A more subtle concession to Hezbollah was the promise of reforming the parliamentary election law. Hezbollah and its allies have been championing a proportional representation law that would grant them more than half of the country’s 128 parliamentary seats. By controlling Parliament, the so-called Party of God could use the legislative body to legalize its existence as a military force and its retention of a vast weapons arsenal outside of the state’s authority—helping it to pave the way for the election of another president sympathetic to the group when Aoun’s term expires.
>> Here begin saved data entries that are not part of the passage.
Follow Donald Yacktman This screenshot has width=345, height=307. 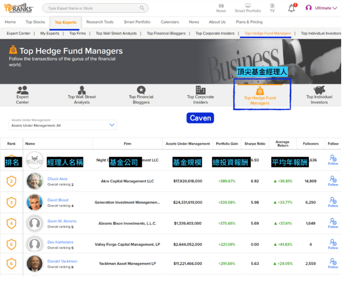[x=333, y=263]
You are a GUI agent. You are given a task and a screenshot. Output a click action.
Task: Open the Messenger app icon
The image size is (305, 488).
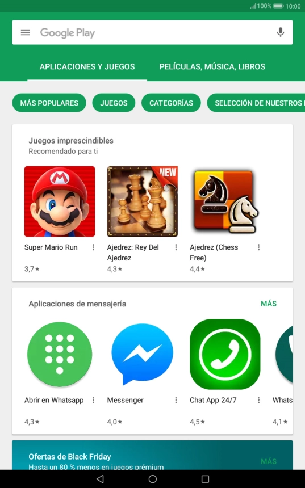click(x=142, y=354)
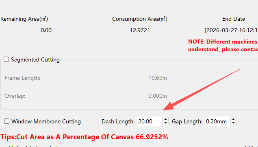Select the Frame Length 19.69in field
258x147 pixels.
(x=202, y=78)
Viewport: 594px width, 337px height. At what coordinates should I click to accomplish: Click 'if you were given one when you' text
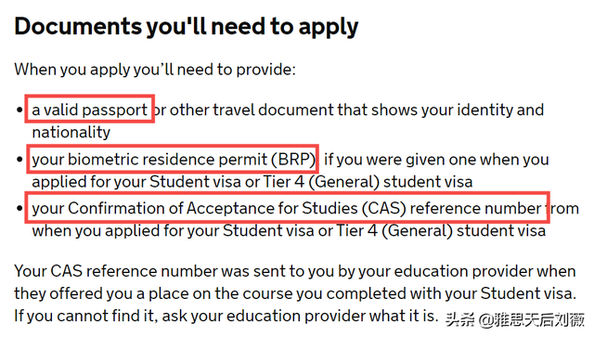[436, 159]
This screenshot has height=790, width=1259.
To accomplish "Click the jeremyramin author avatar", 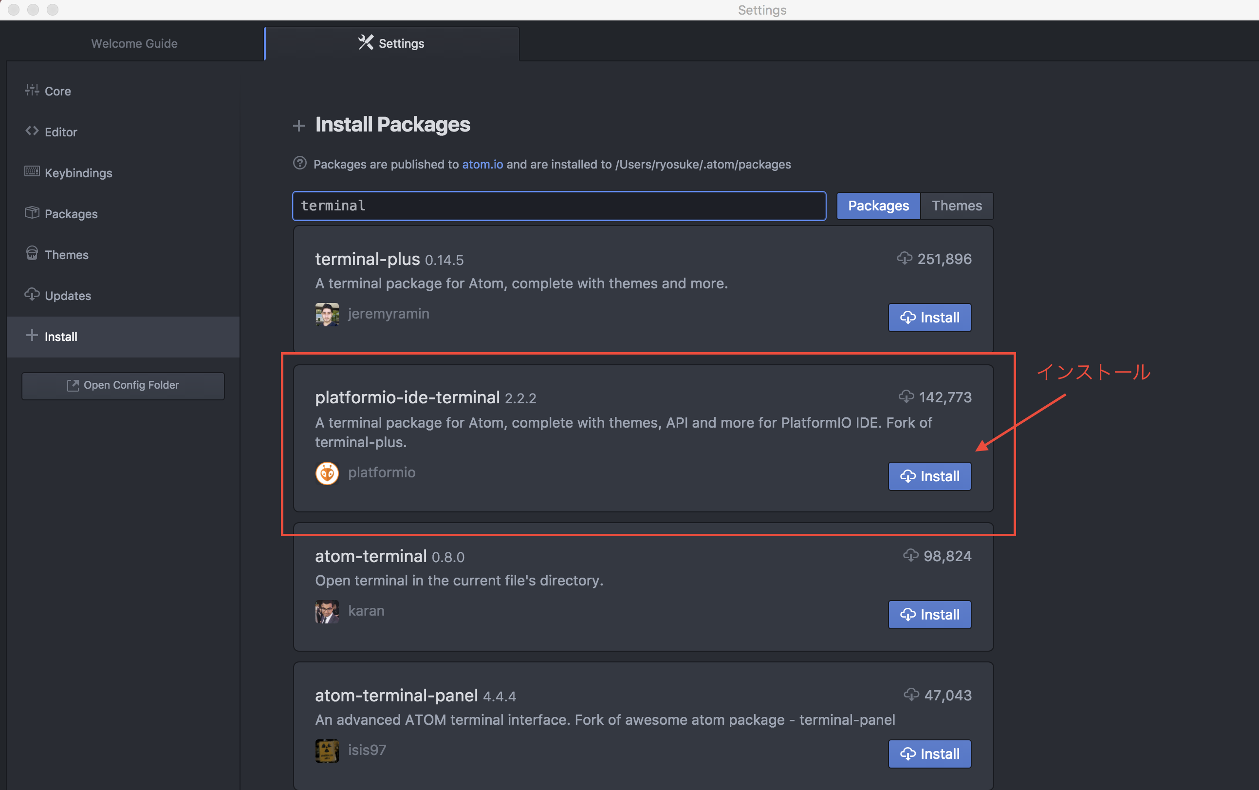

As the Lebanese government recovers from its paralysis, Hezbollah is seizing the state’s institutions one by one. First it cemented the presidency, and then the cabinet—now its eyes are set on Parliament. At the same time, the March 14 Alliance’s constituent parties continue to accede to Hezbollah’s demands, speeding along the alliance’s de facto dissolution, and with it any credible opposition to the group shaping the country on its own terms. Slowly but surely, the Party of God is clearing its own path towards full control of Lebanon’s government.